Regulation of the Proximal Tubular Sodium/Proton Exchanger NHE3 in Rats with Puromycin Aminonucleoside (PAN)-Induced Nephrotic Syndrome

Abstract
Excessive proteinuria due to loss of glomerular permselectivity in nephrotic syndrome can cause disturbances in renal salt and water handling with edema formation. Apart from oncotic and hydrostatic mechanisms associated with hypoalbuminemia, primary derangements in renal tubular sodium transport may contribute to the pathogenesis of nephrotic edema. Whereas there is evidence for an increase of cortical collecting duct sodium reabsorption in nephrotic rats, it remains controversial whether proximal tubule sodium transport may also be activated in this condition. The regulation of the cortical Na/H exchanger NHE3, the main pathway for Na reabsorption in the proximal tubule (PT), was investigated in rats with puromycin aminonucleoside (PAN)-induced nephrotic syndrome.
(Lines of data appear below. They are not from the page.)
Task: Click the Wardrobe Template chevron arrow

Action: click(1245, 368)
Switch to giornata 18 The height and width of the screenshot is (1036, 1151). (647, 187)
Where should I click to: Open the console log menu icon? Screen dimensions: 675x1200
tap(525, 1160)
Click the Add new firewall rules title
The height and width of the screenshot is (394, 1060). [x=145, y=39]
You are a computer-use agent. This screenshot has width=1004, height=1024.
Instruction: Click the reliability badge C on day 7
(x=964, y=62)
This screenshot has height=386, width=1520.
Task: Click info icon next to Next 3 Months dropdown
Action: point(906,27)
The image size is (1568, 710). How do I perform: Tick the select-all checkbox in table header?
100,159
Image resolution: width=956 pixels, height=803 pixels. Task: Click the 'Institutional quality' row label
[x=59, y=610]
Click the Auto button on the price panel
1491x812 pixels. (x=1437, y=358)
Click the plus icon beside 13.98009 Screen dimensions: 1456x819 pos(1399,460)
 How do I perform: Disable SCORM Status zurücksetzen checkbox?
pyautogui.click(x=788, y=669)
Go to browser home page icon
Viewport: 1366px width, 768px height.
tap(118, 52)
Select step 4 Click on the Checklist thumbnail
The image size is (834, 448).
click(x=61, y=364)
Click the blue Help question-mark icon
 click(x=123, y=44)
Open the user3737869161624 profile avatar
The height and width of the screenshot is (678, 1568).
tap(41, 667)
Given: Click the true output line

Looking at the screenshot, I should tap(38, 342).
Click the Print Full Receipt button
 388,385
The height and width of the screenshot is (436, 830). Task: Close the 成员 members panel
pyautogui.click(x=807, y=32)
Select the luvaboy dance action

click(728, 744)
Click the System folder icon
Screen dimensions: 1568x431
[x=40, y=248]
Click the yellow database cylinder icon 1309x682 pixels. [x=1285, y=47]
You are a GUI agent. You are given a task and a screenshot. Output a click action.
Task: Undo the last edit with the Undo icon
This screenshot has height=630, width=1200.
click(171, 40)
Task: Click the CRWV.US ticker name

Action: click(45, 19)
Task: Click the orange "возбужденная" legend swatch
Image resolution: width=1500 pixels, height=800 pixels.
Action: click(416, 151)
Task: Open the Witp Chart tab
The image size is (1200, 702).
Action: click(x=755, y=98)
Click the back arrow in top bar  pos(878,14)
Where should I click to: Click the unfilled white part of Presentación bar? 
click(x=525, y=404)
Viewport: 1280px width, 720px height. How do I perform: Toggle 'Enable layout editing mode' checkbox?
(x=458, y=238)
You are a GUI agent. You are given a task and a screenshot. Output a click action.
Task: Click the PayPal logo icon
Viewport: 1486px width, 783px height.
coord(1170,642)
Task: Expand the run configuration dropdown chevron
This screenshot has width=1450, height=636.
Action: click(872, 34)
PAN rats developed reduced GFR, severe proteinuria, and sodium retention within 3 d. After 10 d, immunoblots of brush border vesicles revealed a decreased abundance of NHE3 in nephrotic animals. However, the Na/H antiporter activity in the same vesicle preparations was not significantly altered. Antiporter activity normalized for NHE3 protein was increased by 88% in nephrotic animals (P = 0.025). Immunohistochemistry with the same polyclonal antibody as for immunoblots revealed a decrease of NHE3 abundance in PT. In contrast, immunoreactivity for the monoclonal antibody 2B9, which specifically recognizes the non-megalin-associated, transport-competent pool of NHE3, was higher in PAN-treated rats than in controls. In conclusion, increased sodium reabsorption might be associated with a shift of NHE3 from an inactive pool to an active pool, thus contributing to sodium retention in a state of proteinuria.